Report each line below that carries the word "agent".
-------- Records shown
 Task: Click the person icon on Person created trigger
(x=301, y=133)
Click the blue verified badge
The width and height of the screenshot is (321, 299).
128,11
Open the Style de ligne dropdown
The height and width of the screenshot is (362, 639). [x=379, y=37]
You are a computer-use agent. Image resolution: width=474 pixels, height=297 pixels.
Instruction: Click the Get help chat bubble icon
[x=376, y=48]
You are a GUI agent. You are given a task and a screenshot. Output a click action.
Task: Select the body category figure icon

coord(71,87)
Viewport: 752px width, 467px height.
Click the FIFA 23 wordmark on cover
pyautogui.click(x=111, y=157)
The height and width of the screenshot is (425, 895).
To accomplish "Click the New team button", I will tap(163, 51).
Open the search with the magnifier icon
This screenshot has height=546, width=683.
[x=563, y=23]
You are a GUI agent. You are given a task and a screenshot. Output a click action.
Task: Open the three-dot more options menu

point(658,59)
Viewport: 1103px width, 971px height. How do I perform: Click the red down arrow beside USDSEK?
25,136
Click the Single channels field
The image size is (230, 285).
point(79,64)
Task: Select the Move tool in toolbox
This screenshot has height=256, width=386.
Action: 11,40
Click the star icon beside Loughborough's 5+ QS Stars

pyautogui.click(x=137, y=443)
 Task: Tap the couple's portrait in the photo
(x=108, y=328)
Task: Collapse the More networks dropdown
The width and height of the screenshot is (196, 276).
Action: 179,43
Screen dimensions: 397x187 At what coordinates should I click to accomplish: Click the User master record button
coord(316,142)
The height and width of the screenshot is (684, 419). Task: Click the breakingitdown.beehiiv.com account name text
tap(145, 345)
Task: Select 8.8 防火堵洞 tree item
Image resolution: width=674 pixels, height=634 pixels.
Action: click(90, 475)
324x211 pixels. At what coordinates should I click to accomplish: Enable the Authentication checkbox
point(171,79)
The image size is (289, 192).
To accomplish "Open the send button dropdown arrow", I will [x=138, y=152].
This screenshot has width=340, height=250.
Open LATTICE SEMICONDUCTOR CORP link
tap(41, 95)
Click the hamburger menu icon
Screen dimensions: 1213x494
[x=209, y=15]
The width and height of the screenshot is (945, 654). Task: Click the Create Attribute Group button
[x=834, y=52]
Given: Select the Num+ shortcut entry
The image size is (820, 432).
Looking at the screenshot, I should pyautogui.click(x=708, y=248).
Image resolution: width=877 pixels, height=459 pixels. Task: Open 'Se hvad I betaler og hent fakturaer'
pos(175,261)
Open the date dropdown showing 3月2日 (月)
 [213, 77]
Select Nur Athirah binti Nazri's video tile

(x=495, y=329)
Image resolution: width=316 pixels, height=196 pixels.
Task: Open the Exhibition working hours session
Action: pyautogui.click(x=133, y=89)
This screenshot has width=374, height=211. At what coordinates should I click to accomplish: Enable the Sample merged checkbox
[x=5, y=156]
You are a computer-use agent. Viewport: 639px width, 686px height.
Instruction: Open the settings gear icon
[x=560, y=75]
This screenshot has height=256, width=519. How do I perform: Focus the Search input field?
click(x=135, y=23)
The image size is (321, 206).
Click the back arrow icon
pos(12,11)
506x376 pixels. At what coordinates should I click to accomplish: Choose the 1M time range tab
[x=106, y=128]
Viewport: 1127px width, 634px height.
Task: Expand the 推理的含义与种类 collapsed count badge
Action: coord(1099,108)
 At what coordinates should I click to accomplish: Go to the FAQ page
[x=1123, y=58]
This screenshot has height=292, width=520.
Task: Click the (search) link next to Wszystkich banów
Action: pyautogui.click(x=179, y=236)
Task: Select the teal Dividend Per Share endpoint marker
----------------
* Written response:
You are a computer-use agent. Image resolution: width=474 pixels, height=297 pixels.
You are a GUI agent. You are given a task and a screenshot. Output a click action.
You are a GUI agent. You are given a task and a screenshot. Output a click action.
You are a computer-use agent. Viewport: 639px width, 686px height.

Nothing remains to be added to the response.